Los videojuegos requieren de una actitud más participativa en su mundo. Es su reclamo, lo pasivo no se contempla apenas. Antes que del flâneur, el videojuego ha explorado la figura de la que parte, la del detective, haciendo participe al jugador del escenario en el que habita sin que intervenga sobre él: Gone Home (2013) sigue siendo el ejemplo más claro.

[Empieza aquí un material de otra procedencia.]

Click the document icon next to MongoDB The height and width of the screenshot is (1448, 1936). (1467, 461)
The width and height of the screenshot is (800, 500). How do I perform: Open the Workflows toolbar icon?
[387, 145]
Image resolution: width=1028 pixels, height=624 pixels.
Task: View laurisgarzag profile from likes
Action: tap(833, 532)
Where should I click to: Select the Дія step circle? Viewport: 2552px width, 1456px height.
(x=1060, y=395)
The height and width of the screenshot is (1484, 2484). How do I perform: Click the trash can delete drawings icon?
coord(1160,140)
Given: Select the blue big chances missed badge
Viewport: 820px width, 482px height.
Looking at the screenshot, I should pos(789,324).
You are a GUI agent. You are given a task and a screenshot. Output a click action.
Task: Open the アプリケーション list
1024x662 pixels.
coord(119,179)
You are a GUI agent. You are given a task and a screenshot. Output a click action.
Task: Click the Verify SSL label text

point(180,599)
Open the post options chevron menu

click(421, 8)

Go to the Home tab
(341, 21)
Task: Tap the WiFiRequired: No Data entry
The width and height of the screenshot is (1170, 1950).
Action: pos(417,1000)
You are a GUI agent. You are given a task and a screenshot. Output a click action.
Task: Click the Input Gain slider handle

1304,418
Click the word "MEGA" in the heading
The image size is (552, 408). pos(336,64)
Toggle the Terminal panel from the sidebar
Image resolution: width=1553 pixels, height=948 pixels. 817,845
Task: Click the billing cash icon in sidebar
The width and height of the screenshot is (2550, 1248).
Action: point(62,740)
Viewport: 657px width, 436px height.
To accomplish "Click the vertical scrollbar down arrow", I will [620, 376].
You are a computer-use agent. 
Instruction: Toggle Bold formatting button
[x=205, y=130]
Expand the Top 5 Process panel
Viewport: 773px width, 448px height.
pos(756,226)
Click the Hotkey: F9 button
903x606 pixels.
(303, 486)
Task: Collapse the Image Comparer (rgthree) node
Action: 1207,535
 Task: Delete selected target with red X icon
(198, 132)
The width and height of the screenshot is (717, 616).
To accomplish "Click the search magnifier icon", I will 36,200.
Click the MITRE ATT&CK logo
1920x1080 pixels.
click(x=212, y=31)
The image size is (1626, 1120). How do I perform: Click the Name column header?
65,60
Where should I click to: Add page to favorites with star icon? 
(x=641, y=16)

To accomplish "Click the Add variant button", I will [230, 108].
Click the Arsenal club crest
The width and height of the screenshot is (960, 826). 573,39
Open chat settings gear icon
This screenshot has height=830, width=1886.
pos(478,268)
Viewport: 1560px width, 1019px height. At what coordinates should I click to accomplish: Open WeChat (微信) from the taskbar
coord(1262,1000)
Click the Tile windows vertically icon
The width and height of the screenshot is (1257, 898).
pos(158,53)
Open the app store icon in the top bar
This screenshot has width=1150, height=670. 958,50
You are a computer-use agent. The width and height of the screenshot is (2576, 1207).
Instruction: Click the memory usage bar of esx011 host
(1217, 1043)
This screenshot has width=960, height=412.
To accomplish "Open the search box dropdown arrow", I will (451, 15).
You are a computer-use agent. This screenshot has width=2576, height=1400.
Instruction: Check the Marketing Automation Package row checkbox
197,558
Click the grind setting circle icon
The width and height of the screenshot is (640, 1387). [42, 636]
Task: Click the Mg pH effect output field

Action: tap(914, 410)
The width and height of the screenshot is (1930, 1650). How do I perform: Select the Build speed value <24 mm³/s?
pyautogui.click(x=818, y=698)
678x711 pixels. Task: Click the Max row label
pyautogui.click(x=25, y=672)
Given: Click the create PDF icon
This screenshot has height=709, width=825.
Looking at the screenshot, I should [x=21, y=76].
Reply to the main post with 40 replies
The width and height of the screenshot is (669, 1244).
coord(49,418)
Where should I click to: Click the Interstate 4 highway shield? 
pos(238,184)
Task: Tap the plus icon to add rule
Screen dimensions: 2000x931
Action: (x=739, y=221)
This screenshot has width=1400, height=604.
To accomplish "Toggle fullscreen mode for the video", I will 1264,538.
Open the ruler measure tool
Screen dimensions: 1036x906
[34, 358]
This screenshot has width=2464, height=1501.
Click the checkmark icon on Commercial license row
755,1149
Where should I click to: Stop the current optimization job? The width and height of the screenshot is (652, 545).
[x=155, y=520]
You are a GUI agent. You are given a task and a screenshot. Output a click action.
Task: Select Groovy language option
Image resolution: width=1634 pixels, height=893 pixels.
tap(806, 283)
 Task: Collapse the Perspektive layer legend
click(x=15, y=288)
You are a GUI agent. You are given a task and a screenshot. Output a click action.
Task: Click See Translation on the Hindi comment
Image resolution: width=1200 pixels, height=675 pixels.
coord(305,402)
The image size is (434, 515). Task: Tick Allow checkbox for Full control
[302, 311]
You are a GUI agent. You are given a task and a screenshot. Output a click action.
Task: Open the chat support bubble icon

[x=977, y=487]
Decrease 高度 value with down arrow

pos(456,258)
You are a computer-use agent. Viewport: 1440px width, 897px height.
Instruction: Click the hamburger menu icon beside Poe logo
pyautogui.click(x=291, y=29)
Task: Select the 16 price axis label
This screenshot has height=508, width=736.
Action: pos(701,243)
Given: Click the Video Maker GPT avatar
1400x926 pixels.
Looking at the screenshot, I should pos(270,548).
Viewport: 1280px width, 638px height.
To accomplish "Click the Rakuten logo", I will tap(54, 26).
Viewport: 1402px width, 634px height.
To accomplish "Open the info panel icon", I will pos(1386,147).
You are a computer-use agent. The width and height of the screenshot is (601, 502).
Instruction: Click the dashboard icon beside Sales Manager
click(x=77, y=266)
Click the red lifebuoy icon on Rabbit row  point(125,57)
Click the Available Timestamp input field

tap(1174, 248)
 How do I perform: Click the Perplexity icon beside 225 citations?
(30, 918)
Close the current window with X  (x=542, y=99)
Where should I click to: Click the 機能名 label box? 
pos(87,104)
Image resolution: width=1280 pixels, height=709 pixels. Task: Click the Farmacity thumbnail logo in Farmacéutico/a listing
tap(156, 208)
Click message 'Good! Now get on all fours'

Sin embargo, es posible que la obra de From Software sea la que más haya explorado el limbo que distingue al detective de Edgar Allan Poe del flâneur francés. Dark Souls (2011) es una visita al pasado, a un fragmentado recuerdo que debemos reconstruir. El no muerto elegido no es un flâneur –tiene objetivos, además de habitar una ciudad carente de vida-, pero sí un investigador anónimo. Con Bloodborne (2015) la cosa cambia. Nuestro cazador es testigo del aquí y ahora de una gran ciudad decimonónica por la cual deambula sin más objetivo que matar bestias. No hay mucho más a lo que aspirar. Hidetaka Miyazaki diluye las formas narrativas hasta casi desproveer por completo a la experiencia de un guión. Es, ante todo, un retrato de la ciudad de Yharnam, de la que apreciamos en su presente y pasado. A nuestro paso, los mendigos, los ladrones y las mujeres de alterne del decadentismo dan paso a los maltrechos habitantes de Yharnam, convertidos en bestias, cazadores o, simplemente, ciudadanos ariscos y reticentes para con los forasteros. Con la caza, el pasear por la ciudad con el fin de aprehender el entorno en el que el poeta cohabita termina por convertirse en un acto violento y a veces interesado. El jugador ahora es un flâneur activo, sediento de sangre, y la sospecha sobre el progreso que tanto atormentaba a Baudelaire queda patente en la caída en desgracia de Yharnam.

Bloodborne.
Casi no parece haber una excepción que confirme la regla. El flâneur videolúdico es una herramienta más que un tópico, una búsqueda accidental para elaborar nuevas experiencias. Lejos quedan los grandes bulevares parisinos, las viejas tascas llenas de exhaustos bebedores de absenta. El videojuego toma para sí lo que le interesa, y hemos de estar agradecidos por ello, por tener en el arte la pluralidad necesaria para que siempre exista una nota de color. El videojuego es un ancho campo en el que innovar con respecto al pasado. Lejos queda imitar por imitar, ahora queda aprender.